▸ **Work required**: Put the lines running from the start of the items below through the line containing "availiability is located" into a numbered list, omitting any blank lines.

------------------------

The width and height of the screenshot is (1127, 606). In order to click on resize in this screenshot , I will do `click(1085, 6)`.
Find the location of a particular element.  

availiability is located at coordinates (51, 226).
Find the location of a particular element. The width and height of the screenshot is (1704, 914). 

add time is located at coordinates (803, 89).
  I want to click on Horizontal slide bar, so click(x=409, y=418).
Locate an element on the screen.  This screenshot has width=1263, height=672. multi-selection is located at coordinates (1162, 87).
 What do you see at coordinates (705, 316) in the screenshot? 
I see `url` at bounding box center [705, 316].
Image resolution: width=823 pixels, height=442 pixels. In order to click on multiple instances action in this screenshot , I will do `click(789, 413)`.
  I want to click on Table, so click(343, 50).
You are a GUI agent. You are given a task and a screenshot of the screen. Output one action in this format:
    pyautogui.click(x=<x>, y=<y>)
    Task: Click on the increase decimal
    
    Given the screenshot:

------------------------

▸ **Answer in full**:
1. The width and height of the screenshot is (1127, 606). In order to click on resize in this screenshot , I will do `click(1085, 6)`.
2. Find the location of a particular element.  
3. availiability is located at coordinates (51, 226).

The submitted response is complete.